Problem requirements – Each line in these records that contains "text" counts once. Give the number only.

# # # #

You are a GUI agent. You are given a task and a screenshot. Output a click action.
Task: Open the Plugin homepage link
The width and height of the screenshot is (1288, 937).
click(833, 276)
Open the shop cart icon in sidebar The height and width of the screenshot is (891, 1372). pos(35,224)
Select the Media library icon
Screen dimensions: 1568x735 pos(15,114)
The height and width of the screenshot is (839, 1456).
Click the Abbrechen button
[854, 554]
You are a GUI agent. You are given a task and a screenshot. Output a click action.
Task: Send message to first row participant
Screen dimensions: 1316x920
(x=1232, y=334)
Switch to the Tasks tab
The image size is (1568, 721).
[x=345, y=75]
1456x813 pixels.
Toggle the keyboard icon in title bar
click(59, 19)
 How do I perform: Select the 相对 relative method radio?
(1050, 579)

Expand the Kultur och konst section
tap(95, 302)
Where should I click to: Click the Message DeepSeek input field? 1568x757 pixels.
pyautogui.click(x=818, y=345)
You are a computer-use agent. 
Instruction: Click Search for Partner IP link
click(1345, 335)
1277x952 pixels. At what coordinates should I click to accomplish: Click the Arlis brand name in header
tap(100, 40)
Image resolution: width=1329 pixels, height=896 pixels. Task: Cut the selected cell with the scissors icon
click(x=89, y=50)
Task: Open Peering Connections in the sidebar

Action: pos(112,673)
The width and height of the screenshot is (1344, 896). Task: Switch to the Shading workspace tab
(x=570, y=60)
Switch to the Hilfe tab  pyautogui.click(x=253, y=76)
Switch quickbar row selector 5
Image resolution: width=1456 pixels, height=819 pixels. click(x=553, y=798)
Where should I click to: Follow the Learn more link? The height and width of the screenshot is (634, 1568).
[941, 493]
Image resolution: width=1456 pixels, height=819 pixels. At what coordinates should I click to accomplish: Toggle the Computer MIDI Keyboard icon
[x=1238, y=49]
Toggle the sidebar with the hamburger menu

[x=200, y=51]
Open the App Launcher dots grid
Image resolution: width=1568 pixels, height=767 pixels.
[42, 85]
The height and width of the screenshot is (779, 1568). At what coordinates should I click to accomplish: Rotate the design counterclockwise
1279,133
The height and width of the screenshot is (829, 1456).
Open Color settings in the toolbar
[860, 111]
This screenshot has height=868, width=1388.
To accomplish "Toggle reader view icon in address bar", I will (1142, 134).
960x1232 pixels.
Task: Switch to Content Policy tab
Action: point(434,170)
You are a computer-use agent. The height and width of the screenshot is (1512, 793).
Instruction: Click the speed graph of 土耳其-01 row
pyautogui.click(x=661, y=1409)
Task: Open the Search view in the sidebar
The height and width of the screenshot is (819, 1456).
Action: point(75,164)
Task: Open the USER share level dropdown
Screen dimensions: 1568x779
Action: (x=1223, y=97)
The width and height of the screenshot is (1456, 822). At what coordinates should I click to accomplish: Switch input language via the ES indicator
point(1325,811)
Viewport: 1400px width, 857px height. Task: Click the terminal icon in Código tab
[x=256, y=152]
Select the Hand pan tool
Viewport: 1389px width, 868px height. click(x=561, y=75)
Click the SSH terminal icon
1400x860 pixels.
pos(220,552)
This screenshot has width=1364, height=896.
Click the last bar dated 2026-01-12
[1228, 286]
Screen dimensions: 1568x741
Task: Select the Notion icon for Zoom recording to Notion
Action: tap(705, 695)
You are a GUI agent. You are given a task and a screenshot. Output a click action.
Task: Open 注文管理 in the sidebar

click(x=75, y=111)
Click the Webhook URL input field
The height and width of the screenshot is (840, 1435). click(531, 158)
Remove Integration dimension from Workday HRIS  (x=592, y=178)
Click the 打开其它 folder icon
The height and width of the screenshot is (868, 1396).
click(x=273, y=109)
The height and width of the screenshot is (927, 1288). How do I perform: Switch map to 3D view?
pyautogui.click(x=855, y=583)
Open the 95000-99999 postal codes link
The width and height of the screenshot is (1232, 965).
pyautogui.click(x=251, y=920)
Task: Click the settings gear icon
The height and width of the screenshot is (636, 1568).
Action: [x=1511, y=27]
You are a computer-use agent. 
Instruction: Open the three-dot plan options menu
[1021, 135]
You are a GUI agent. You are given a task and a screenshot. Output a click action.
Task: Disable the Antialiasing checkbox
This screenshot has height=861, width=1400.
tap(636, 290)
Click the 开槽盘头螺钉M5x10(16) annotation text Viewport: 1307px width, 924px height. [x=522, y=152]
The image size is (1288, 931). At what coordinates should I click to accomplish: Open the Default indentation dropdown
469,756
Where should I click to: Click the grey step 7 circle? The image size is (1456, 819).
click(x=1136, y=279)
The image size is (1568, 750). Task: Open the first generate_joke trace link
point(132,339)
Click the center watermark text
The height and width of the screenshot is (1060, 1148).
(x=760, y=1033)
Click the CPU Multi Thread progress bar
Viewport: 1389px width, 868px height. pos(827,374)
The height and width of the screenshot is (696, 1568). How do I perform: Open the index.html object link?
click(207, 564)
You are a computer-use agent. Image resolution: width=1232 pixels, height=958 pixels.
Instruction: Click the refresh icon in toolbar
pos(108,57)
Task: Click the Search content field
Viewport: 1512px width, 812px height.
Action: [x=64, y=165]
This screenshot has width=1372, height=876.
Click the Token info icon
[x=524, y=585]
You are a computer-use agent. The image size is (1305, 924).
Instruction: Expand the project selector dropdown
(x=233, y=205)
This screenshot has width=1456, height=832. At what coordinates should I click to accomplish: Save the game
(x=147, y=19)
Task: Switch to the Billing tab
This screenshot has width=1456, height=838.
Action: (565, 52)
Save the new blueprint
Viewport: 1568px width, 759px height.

# # # #

Response area – 2